* Dataset records *
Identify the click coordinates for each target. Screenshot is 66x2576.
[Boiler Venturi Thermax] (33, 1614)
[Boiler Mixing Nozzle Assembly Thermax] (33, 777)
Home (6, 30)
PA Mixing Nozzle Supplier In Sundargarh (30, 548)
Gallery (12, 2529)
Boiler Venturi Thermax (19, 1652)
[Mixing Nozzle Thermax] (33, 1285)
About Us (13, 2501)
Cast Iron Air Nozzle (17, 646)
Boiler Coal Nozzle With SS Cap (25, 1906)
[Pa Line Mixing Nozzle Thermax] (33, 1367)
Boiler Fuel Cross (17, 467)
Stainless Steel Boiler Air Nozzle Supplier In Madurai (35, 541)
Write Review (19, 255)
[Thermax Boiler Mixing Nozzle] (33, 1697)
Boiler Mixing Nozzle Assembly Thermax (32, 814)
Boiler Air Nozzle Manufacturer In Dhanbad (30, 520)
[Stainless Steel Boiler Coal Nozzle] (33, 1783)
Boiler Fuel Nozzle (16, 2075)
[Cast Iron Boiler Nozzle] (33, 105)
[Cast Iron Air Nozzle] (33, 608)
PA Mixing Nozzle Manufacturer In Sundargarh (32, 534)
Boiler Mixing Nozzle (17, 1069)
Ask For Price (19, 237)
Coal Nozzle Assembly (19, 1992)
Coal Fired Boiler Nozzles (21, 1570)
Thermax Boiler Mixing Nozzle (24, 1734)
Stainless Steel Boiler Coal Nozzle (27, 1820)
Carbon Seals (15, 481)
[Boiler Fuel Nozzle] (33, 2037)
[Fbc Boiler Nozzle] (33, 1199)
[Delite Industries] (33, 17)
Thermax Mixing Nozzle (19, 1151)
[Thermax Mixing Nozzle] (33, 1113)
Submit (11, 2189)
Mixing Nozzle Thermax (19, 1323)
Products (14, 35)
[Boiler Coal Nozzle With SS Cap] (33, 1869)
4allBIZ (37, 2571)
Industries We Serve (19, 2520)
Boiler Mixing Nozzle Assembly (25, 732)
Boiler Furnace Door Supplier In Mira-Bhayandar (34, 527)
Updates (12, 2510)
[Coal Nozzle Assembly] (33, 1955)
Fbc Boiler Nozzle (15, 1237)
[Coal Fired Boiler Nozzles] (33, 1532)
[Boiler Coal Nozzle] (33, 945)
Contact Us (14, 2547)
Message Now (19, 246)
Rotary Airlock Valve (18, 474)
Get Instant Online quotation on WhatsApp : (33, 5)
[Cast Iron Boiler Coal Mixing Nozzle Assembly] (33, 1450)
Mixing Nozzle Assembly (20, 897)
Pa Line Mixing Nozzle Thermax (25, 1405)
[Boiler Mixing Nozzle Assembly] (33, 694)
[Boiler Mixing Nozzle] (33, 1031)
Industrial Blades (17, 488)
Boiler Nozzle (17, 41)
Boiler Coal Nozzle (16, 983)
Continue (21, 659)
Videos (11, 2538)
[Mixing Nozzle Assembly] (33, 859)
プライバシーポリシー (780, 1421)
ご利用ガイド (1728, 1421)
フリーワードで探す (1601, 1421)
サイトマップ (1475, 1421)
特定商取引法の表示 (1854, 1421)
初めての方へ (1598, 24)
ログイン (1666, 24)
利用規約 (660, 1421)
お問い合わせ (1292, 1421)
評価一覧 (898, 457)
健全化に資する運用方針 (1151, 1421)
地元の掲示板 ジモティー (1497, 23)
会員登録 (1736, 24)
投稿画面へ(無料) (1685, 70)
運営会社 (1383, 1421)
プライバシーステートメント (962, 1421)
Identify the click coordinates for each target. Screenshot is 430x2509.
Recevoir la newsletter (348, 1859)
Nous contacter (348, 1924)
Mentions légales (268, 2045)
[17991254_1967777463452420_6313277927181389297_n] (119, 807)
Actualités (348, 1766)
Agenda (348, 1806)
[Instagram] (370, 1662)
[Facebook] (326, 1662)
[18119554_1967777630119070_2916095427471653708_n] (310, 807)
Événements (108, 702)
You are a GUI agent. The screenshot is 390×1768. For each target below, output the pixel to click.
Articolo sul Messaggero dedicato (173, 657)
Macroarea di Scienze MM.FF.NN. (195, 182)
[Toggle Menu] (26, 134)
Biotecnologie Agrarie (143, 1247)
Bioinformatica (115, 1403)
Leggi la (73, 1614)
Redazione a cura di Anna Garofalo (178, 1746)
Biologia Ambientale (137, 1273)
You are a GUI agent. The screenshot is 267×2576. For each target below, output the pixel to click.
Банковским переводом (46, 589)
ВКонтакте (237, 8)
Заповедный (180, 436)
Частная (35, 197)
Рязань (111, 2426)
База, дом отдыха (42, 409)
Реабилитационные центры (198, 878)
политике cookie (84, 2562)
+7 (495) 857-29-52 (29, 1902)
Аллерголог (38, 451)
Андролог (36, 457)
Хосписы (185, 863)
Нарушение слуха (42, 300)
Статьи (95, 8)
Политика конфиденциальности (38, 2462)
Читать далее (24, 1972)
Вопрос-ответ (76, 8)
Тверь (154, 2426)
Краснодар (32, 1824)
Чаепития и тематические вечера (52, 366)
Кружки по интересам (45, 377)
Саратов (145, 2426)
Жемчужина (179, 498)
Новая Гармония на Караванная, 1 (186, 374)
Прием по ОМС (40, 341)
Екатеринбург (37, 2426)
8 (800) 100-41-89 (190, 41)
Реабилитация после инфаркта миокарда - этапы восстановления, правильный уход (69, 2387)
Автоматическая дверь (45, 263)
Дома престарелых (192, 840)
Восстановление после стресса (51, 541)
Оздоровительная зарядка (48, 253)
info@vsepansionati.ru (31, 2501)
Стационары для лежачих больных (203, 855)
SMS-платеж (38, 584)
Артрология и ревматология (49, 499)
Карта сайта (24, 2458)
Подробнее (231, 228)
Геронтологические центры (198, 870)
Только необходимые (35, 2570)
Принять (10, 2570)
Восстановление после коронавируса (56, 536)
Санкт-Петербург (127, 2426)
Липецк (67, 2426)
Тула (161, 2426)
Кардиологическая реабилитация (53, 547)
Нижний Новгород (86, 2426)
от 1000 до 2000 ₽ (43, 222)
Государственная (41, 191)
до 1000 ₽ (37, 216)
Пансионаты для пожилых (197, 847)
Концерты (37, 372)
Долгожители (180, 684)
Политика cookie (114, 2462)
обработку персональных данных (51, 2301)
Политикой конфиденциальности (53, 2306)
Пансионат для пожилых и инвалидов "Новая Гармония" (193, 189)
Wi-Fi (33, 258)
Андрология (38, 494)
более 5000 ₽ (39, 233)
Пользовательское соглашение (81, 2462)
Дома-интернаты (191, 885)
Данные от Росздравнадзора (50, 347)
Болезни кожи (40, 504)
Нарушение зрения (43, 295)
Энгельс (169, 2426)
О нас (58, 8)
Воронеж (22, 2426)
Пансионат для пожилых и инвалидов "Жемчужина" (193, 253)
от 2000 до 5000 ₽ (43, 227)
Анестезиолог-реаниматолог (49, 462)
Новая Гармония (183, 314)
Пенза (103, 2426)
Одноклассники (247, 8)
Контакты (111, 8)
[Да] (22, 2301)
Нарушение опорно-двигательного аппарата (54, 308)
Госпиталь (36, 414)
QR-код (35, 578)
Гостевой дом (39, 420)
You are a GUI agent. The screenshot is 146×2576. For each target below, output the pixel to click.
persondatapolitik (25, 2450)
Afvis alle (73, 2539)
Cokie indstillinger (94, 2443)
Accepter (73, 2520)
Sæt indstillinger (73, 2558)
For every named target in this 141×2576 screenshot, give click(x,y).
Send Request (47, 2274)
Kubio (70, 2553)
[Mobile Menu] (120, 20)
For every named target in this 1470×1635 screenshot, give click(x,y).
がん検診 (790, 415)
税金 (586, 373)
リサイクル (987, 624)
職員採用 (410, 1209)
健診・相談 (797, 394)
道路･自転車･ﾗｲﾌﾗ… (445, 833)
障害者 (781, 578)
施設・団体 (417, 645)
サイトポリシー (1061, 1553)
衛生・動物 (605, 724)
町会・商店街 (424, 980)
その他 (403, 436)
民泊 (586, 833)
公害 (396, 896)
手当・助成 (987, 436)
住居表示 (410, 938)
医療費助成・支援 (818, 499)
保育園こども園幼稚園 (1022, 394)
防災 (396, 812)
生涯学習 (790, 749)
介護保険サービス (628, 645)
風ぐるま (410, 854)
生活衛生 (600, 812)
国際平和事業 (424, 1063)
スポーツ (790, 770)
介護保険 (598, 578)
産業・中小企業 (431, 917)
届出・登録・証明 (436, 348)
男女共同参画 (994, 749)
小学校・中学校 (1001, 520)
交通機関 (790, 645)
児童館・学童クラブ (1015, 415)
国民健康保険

* What the exercise asks *
Copy range, inclusive: the line holding "Stainless Steel Boiler Air" to the line holding "Boiler Fuel Nozzle (16, 2075)". Reproduce exactly those lines of the records above and no others.

* Task response *
Stainless Steel Boiler Air Nozzle Supplier In Madurai (35, 541)
Write Review (19, 255)
[Thermax Boiler Mixing Nozzle] (33, 1697)
Boiler Mixing Nozzle Assembly Thermax (32, 814)
Boiler Air Nozzle Manufacturer In Dhanbad (30, 520)
[Stainless Steel Boiler Coal Nozzle] (33, 1783)
Boiler Fuel Nozzle (16, 2075)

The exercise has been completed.